Task statement> Reproduce the items from the line containing "Image resolution: width=272" through the line containing "The height and width of the screenshot is (1082, 1977).", substituting "search box" for "search input field" and leaving everything else unchanged.

Provided data>
--

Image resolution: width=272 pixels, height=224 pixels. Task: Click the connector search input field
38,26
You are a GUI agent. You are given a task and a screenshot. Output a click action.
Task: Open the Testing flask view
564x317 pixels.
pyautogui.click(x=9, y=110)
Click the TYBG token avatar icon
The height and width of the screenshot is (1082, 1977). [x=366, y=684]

--

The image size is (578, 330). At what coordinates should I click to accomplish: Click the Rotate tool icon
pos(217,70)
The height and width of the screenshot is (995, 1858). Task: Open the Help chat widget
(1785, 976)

--

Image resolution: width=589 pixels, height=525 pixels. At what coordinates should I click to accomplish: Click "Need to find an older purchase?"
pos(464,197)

--

Output below>
Image resolution: width=272 pixels, height=224 pixels. Task: Click the connector search box
38,26
You are a GUI agent. You are given a task and a screenshot. Output a click action.
Task: Open the Testing flask view
564x317 pixels.
pyautogui.click(x=9, y=110)
Click the TYBG token avatar icon
The height and width of the screenshot is (1082, 1977). [x=366, y=684]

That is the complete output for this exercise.